The estimated empirical cumulative distribution function for IMD scores comparing pilot and non-pilot areas. Pilot areas were defined using the 2013–2015 definition. Legend: Black line: non-pilot areas, Gray line: pilot areas

Table 1 Comparison of population characteristics for pilot vs. non-pilot and pilot HPV vs. pilot LBC areas. Pilot areas were defined using the 2013–2015 definition. The comparison of HPV and LBC pilot areas was based on four laboratory sites
Table 2 Observed values for screening process indicators after HPV testing in the English pilot (first screening round in 2013–2016), and values after standardisation by IMD quintile

For the remaining six population characteristics indicators, the 95% CIs for the differences in means between the pilot and non-pilot areas all included zero and appeared small compared with the ranges observed over the entire country (Table 1).

The point estimates for differences in weighted means comparing HPV with LBC pilot areas were slightly larger than were those comparing pilot with non-pilot areas, but still relatively small and with greater uncertainty due to being based on fewer CCGs (Table 1). The direction of the differences suggested that HPV areas were less deprived than LBC areas, had fewer smokers, and a higher cervical screening coverage. However, the combined HPV and LBC areas for the two laboratory sites that were excluded from this comparison (consisting of 26% of the pilot’s population base) had a somewhat more favourable profile than did the included areas, with the weighted average IMD of 20.8 vs. 26.2, respectively, and the screening coverage of 74.7% vs. 71.9%, respectively. Hence, our inability to include in this comparison the catchment areas from the entire pilot may have affected the observed differences between HPV and LBC areas. Nevertheless, the individual-level data from the pilot reported previously support the hypothesis that women attending screening in HPV areas had less deprived backgrounds than women attending screening in LBC areas [6].

The analyses repeated using the 2013–2016 definition did not change our conclusions (Supplementary Information Table S4).


The degree to which data collected within an implementation pilot study will generalise to patient populations from non-pilot areas is not often directly addressed. We proposed and demonstrated the application of one method to help study this using publicly available area-level statistics. Our analysis identified some differences in population characteristics between the English HPV pilot and non-pilot areas, notably related to IMD. Overall, since process indicators in the pilot did not vary greatly by IMD, standardisation to account for differences between the pilot and wider population revealed only very small observed changes. This lends some support to extrapolation of the screening process indicators observed in the pilot across the rest of England.

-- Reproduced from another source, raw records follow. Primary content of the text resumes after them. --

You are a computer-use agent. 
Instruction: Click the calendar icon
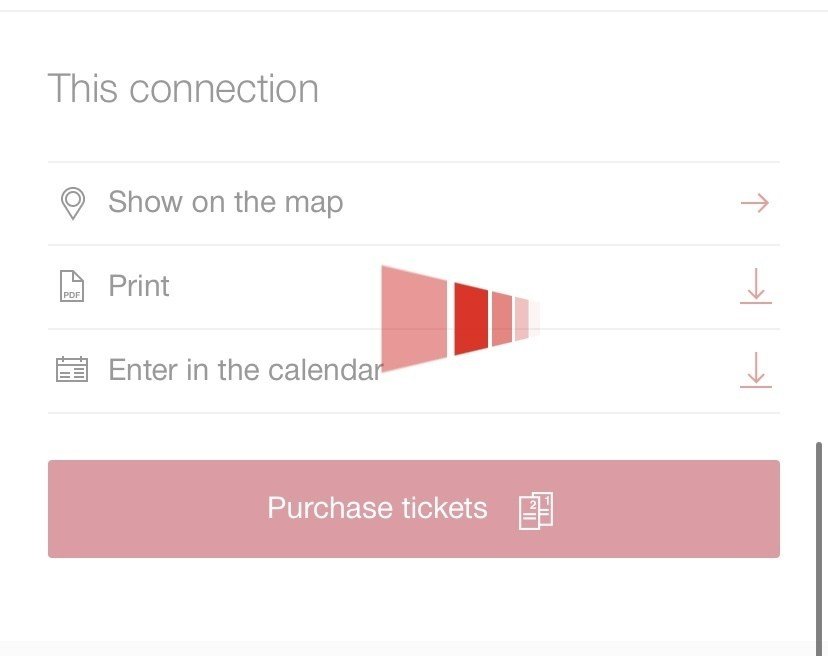72,369
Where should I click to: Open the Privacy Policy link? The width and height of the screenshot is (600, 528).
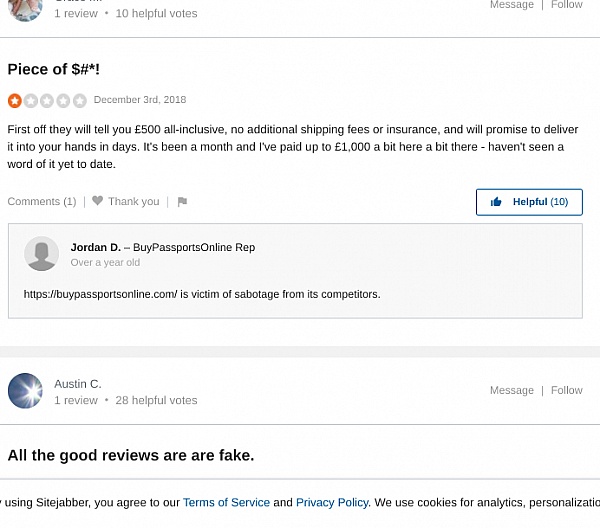pos(332,503)
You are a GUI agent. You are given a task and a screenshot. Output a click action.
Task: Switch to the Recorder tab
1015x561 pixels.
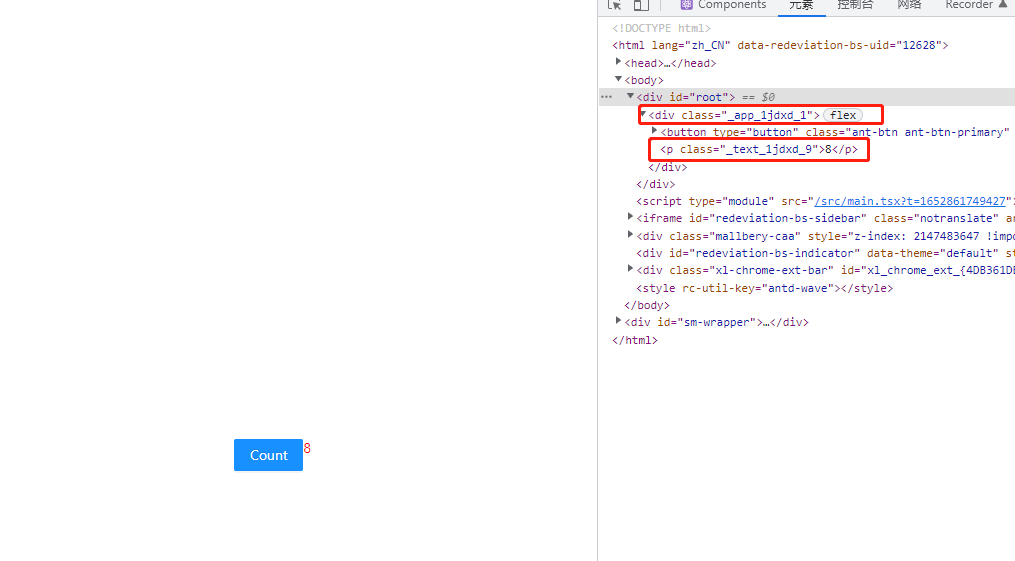[x=968, y=5]
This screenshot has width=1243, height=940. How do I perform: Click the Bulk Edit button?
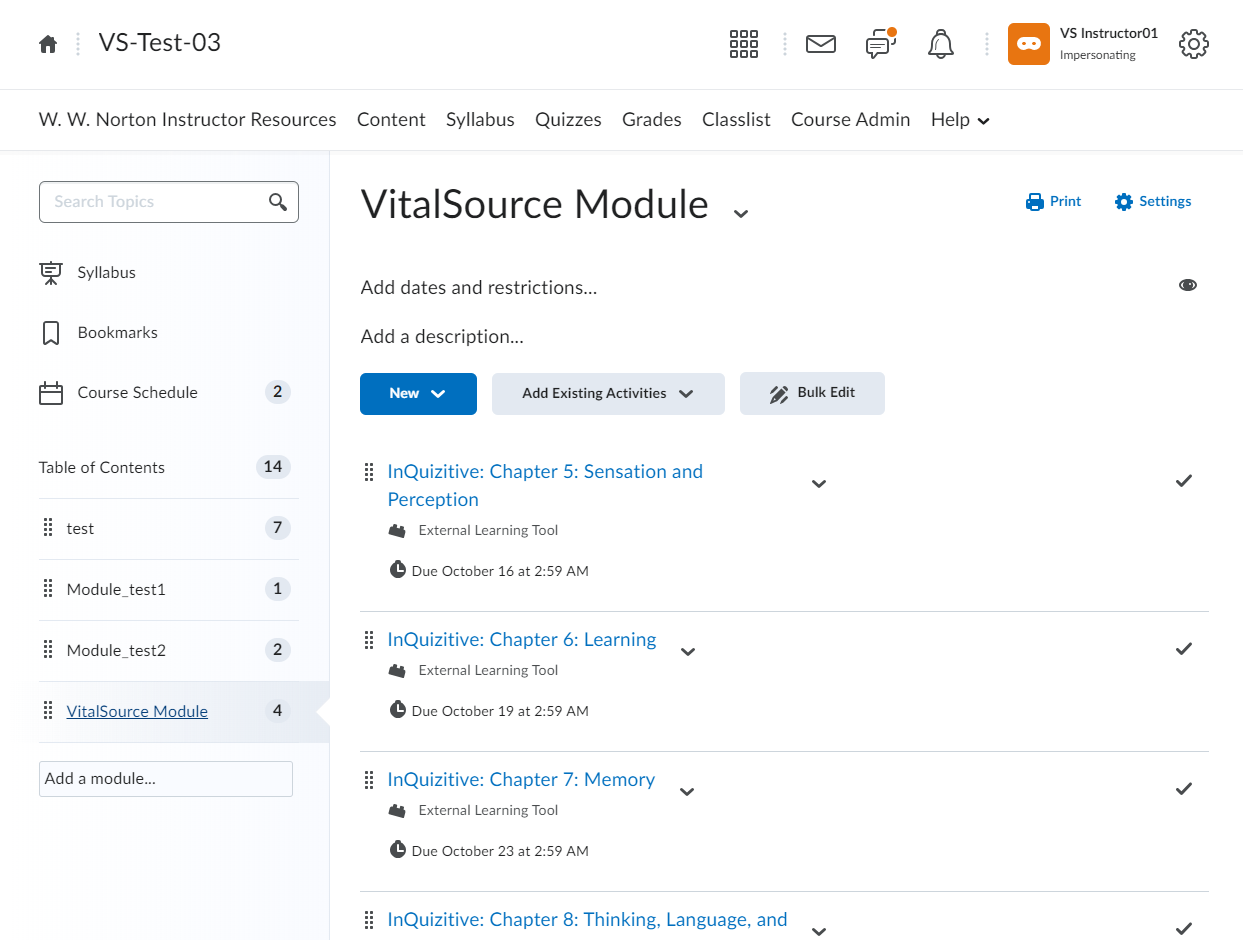pos(811,394)
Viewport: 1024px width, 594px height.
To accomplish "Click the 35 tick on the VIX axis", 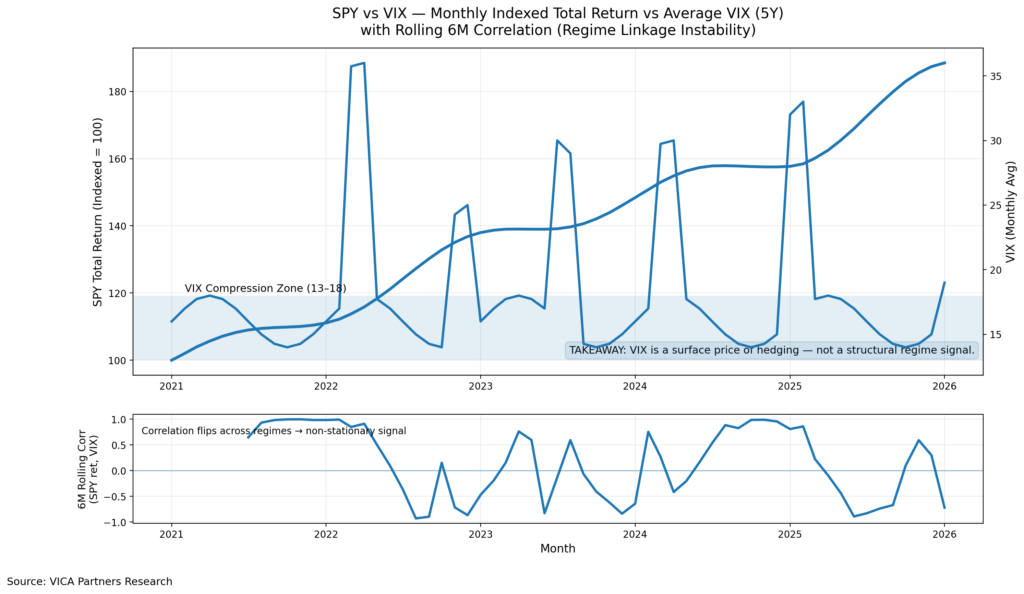I will [997, 76].
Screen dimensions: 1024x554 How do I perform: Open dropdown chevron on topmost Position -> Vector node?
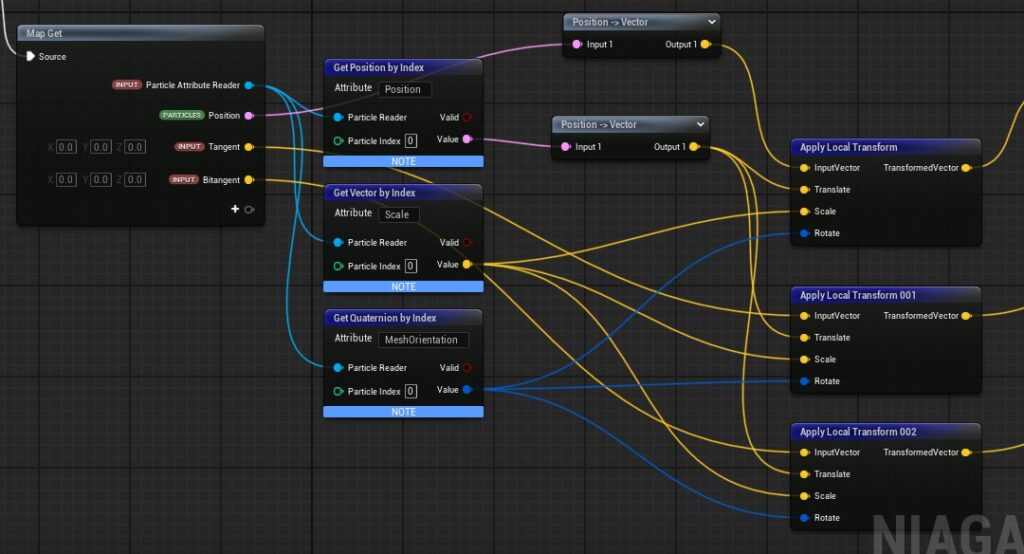tap(711, 21)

Large differences in prevalence-round process indicators for HPV testing compared to LBC have been previously reported from the English pilot, for example a tripled test positivity with HPV testing, 80% higher colposcopy referral rate, and 50% higher CIN2 + detection [6]. As women in this implementation pilot were not individually randomised, these estimates were adjusted for age and IMD. Such an adjustment is consistent with the findings from the present analysis which suggested that the populations in the pilot’s HPV areas were less deprived than those in LBC areas. In our analysis, we also found some differences between the HPV and LBC areas in the prevalence of smoking and the uptake of screening. It is, however, unclear whether these associations suggest important residual confounding by population characteristics. There is, first, uncertainty about the estimated sizes and directions of these differences. Second, it is likely that the effect of smoking and screening coverage would be to some extent addressed through the adjustment for IMD, which has also been suggested in the stratified analysis (Supplementary Information Table S5) [6, 20].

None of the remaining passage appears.